==== Listing

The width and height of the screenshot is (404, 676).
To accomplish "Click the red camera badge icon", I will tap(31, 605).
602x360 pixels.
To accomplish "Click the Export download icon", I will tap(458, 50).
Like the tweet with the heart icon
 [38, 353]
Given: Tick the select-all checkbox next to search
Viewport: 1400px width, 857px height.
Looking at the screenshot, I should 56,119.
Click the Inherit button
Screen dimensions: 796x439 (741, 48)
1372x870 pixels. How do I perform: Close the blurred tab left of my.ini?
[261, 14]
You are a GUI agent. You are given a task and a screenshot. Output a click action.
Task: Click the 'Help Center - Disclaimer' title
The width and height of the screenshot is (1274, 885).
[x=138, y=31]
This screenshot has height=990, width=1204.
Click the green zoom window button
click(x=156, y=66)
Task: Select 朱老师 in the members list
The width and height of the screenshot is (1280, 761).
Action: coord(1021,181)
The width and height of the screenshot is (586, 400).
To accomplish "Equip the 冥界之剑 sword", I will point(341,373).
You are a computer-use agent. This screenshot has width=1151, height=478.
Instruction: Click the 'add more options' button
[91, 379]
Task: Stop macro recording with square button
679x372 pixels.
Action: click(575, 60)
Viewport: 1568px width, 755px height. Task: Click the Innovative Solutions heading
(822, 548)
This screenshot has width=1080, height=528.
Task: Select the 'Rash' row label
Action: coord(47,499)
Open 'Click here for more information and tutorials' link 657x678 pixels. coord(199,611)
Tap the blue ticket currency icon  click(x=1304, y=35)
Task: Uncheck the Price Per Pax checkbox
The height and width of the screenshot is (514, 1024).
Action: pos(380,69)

========

◆ Aim of the task: Write out all of the material again, putting "check box" wherever "checkbox" appears and leaving everything else unchanged.

◆ Worked solution:
The width and height of the screenshot is (404, 676).
To accomplish "Click the red camera badge icon", I will tap(31, 605).
602x360 pixels.
To accomplish "Click the Export download icon", I will tap(458, 50).
Like the tweet with the heart icon
 [38, 353]
Given: Tick the select-all check box next to search
Viewport: 1400px width, 857px height.
Looking at the screenshot, I should 56,119.
Click the Inherit button
Screen dimensions: 796x439 (741, 48)
1372x870 pixels. How do I perform: Close the blurred tab left of my.ini?
[261, 14]
You are a GUI agent. You are given a task and a screenshot. Output a click action.
Task: Click the 'Help Center - Disclaimer' title
The width and height of the screenshot is (1274, 885).
[x=138, y=31]
This screenshot has height=990, width=1204.
Click the green zoom window button
click(x=156, y=66)
Task: Select 朱老师 in the members list
The width and height of the screenshot is (1280, 761).
Action: coord(1021,181)
The width and height of the screenshot is (586, 400).
To accomplish "Equip the 冥界之剑 sword", I will point(341,373).
You are a computer-use agent. This screenshot has width=1151, height=478.
Instruction: Click the 'add more options' button
[91, 379]
Task: Stop macro recording with square button
679x372 pixels.
Action: click(575, 60)
Viewport: 1568px width, 755px height. Task: Click the Innovative Solutions heading
(822, 548)
This screenshot has width=1080, height=528.
Task: Select the 'Rash' row label
Action: coord(47,499)
Open 'Click here for more information and tutorials' link 657x678 pixels. coord(199,611)
Tap the blue ticket currency icon  click(x=1304, y=35)
Task: Uncheck the Price Per Pax check box
The height and width of the screenshot is (514, 1024).
Action: pos(380,69)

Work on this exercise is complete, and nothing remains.